III. Plaintiff does not offer to do equity, and cannot therefore have any standing in a Court of Equity. The following facts are established by admissions in the pleadings, and by the findings of the Court:
1st. That in 1852 the town of Oakland had no wharves, no funds, and no ability to erect such wharves or a school-house. 2d. That at the time of the passage of the ordinance of May, 1852, the whole of the land granted by the Legislature was not worth to exceed $ 5,000. 3d. That H. W. Carpentier complied strictly with the terms and conditions of said ordinance. 4th. That Carpentier in pursuance thereof, in 1852, erected a school-house at an expenditure of $ 1,600, and in the same year erected wharves at a cost of $ 40,000; that such school-house was accepted and used by plaintiff up to the filing of the complaint (and, as appears by the testimony, up to the time of the trial). 5th. That no part of such expenditures has been returnedto the defendants, either from receipts from the wharves or by voluntary payment by plaintiff. 6th. That the erection of such wharves materially contributed to the growth and prosperity of Oakland. 7th. That defendants have kept said wharves in repair and subject to the use of the public. 8th. That unreasonable tolls, wharfage, or dockage, have not been charged at such wharves. 9th. That the plaintiff has derived revenue therefrom, by the imposition and collection of taxes, and by the receipt of two per cent. of the gross amount of wharfage, etc.

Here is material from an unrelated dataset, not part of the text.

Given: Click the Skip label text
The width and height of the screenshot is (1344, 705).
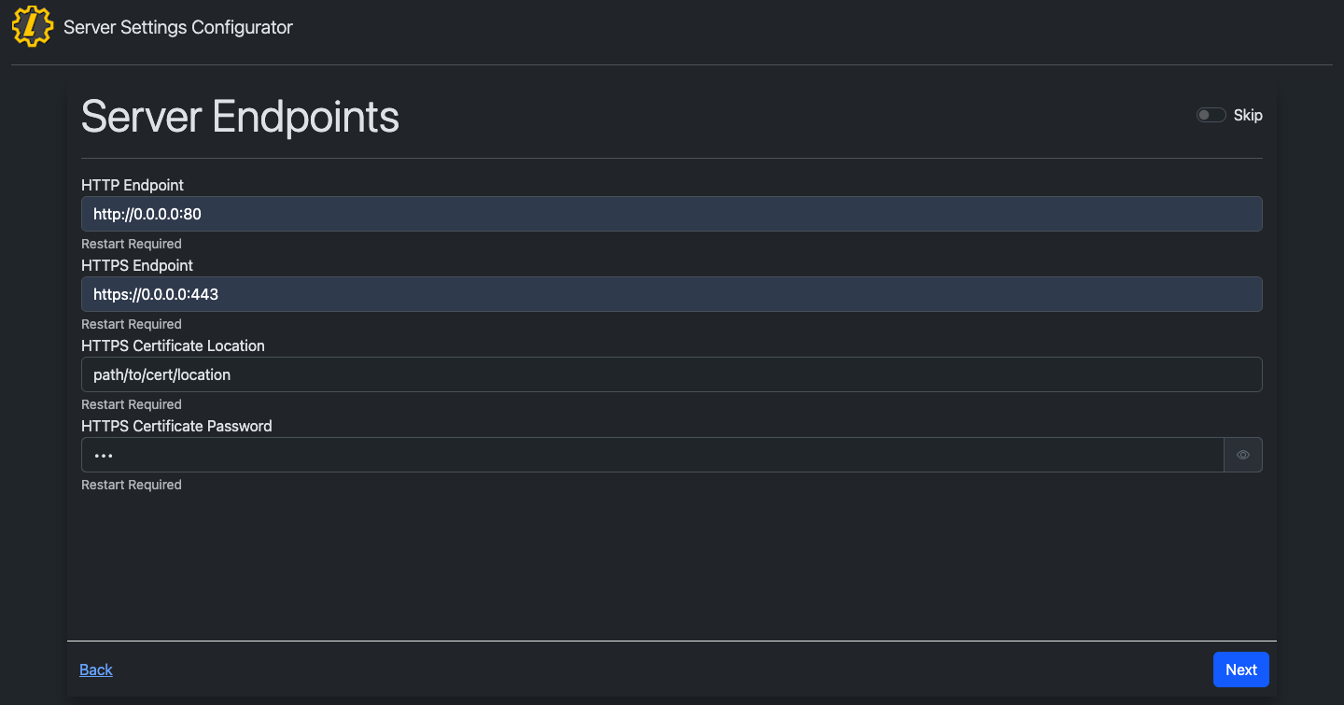Looking at the screenshot, I should (x=1248, y=115).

If there was any fraud or misconduct, the corporation of the town of Oakland, and its successor, the city of Oakland, participated in the fraudulent act, and derived benefit therefrom.

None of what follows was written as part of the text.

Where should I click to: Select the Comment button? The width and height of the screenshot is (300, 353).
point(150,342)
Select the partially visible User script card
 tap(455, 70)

The interposition of Courts of Equity is governed by an " anxious attention to the claims of equal justice, and therefore it may be laid down as an universal rule, that they will not interfere unless the plaintiff consents to do that which the justice of the case requires to be done." (Fonblanque's Eq. 219; Francis' Maxims.)

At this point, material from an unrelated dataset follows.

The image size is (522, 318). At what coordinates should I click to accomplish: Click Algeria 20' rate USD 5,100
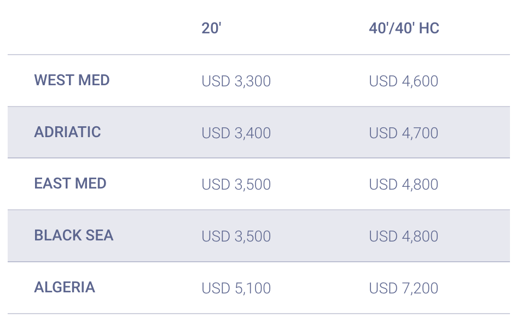tap(236, 288)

It is not necessary to argue that the corporation ought not to retain the school-house and the wharves erected with defendant'smoney without returning the principal and interest.
The maxim, " He who seeks equity must do equity," lies at the foundation of equity jurisprudence. (3 Sand. S.C. 671; 1 Sto. Eq. Jur. sec. 64, p. 76, and cases, note 5.) And for not making the offer of payment, plaintiff's bill should be dismissed, and final judgment rendered for the defendant. (Sto. Eq. Jur. sec. 301; 4 Brown's Ch. 436; 1 Johns. Ch. 367; 5 Id. 142.)
IV. The several charges of fraud, as averred or attempted to be averred in the complaint, are not sustained. The first charge is that by fraud and collusion Carpentier procured the passage of the act of incorporation without the consent of the people of the town, etc. We answer: 1st. The fraud charged was not upon the town of Oakland, or the inhabitants thereof, as neither had any estate in the water front, nor any privileges of which to be defrauded. The fraud, if any, was upon the State, because a grant of the lands, wharf privileges, and corporate powers, was obtained from the State, and not from the inhabitants of Oakland, and the State is not a party complaining. 2d. If the Act of 1852 was void for fraud, then plaintiff had no standing in Court, and no titleto be affected by this action, or by the acts complained of. 3d. The charge is unsupported by any evidence.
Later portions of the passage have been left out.